Talk of imminent closure of the dearly loved but sadly neglected institution has spread through the town like wildfire.
Any future which senior football may have, including the club’s present home at Dumbarton Rock and a proposed alternative site at Young’s Farm on Renton Road, looks now to be no more than a distant possibility, but dyed in the wool Sons fans, who are part of the local community, are determined not to let the club die.
This situation, The Dumbarton Democrat can reveal, comes in the wake of three PDFs contained in an e-mail sourced in Spain and far away Belize claiming to detail the actuality of the situation at the football club, which is in dire straits.
The Norwegian-based group who trumpeted the fact that they recently bought the club are said to be not within their legal rights to have done so, although further legal challenges would appear to be inevitable.
A flurry of documents from an English financial adviser called Andrew Sweeney, claims that he has first call on £2 million of any money raised through the sale of the club.
Mr Sweeney maintains that one Andrew Hosie, son of the late Calum Hosie, who owned Sons through a company called Brabco, misappropriated £2 million of his money without his permission. Disqualified director, Andrew Hosie, denies that he misappropriated any money.
The club owns a substantial piece of land at the foot of Dumbarton Castle, which is eagerly sought after by building companies who wish to carry out further development at the river end of Castle Street.
The Dumbarton Community Stadium Ltd was founded in 2001 to protect the heritable assets of the club by way of the company holding 100 special category C shares in the club.

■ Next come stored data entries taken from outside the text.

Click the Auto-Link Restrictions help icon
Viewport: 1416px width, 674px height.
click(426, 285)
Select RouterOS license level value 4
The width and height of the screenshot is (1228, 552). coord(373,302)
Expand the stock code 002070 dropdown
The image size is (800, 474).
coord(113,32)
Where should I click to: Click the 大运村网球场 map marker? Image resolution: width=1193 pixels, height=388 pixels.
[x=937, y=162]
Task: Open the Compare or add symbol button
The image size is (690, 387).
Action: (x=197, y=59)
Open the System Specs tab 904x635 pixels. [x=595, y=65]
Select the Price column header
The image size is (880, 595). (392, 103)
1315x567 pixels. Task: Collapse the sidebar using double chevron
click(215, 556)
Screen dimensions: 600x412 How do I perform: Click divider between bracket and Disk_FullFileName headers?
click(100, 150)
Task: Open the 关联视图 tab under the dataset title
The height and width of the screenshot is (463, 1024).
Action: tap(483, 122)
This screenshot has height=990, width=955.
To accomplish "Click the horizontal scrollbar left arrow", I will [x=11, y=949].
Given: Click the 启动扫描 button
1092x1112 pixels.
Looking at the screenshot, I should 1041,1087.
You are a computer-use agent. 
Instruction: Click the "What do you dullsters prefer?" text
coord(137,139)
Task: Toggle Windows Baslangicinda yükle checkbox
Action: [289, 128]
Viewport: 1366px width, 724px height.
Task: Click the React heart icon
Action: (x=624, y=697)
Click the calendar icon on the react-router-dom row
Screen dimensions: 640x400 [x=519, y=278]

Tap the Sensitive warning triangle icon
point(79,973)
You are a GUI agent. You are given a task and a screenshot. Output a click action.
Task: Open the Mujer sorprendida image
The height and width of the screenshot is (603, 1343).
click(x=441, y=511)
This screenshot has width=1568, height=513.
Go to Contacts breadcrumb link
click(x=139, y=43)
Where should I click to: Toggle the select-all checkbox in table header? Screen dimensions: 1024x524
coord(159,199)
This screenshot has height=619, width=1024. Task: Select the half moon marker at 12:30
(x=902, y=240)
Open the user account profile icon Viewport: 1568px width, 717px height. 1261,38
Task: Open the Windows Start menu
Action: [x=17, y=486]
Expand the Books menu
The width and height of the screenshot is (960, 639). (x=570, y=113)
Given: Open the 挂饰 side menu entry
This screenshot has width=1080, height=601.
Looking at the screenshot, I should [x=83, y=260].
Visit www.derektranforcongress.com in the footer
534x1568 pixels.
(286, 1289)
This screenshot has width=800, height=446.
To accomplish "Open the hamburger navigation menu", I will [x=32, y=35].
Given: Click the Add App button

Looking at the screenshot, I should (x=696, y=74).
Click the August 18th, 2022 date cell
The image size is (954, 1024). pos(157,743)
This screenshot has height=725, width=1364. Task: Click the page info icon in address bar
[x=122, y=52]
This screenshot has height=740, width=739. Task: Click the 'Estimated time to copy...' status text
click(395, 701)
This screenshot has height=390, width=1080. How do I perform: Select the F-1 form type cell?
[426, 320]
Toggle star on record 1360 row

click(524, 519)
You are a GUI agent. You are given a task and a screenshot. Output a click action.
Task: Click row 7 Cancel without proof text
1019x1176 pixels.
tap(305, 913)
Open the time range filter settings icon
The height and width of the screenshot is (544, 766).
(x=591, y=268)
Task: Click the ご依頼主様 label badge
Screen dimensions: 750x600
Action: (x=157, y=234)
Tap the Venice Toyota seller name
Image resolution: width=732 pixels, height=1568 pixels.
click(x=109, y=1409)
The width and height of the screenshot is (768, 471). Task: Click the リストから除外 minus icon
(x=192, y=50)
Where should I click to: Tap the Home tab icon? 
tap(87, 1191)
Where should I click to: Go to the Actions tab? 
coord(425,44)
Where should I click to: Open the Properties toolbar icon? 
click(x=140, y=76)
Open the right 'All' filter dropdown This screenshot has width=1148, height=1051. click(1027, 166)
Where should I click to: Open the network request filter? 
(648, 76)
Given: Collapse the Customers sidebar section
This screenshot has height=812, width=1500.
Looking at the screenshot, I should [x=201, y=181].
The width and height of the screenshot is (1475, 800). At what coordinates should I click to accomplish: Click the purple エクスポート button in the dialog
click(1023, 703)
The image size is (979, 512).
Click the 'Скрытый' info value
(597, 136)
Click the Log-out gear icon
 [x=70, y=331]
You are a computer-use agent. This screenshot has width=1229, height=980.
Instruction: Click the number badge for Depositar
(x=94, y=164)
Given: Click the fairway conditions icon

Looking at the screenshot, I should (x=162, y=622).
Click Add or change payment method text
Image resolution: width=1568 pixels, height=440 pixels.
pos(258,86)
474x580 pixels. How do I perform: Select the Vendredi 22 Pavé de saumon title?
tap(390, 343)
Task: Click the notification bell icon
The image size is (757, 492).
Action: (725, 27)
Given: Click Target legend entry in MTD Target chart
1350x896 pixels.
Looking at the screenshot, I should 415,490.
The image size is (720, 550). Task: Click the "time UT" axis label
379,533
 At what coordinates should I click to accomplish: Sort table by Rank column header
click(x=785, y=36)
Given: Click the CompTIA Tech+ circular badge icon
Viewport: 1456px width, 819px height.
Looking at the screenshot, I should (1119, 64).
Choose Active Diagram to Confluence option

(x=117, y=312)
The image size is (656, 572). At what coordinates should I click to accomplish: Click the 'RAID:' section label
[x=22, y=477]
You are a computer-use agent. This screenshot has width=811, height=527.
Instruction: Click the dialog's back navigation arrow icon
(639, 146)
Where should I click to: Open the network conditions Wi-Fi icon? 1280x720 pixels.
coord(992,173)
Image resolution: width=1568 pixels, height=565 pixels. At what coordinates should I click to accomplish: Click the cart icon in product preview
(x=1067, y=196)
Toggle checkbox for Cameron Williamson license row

These are widely known as “the golden shares”.
Robert Ryan, a life-long Sons fan is a director of the Community Stadium Company, whose board met a few weeks ago.
He said: “A considerable sum of public money was raised to complete the building of the club’s stadium, through the good offices of then Dumbarton MP John McFall.
“The C shares, preventing the sale of the club assets to a third party, were a way of ensuring that this investment was protected. We have been concerned at recent events surrounding the club and its new owners.
“Recently I contacted John Steele, pictured left, the DFC chairman, to seek clarity on several transactions which had taken place in Dumbarton FC and Associated Companies.
“I understand that Mr Steele has thus far been unable to secure an answer from the club owners, Cognitive Capital. I have now contacted Henning Kristofferson for clarification on the various issues.
“The contents of the email circulated by Andrew Sweeney is of very grave concern to us and we shall immediately be seeking explanations from the club owners on the apparently very serious matters of fiduciary duty and governance raised.”
When the club moved away from its former stadium at Boghead Park, major companies, including what is now the Chivas whisky giant, contributed large sums to the development of the Rock Stadium.
Scottish Enterprise, which is currently involved with the controversial Flamingo Land development at Balloch, was also involved in the football stadium debacle.
This story was amended on July 19, 2021, to take into account comments from Andrew Hosie.
The Dumbarton FC stadium at the foot of the Rock. Wanted for housing.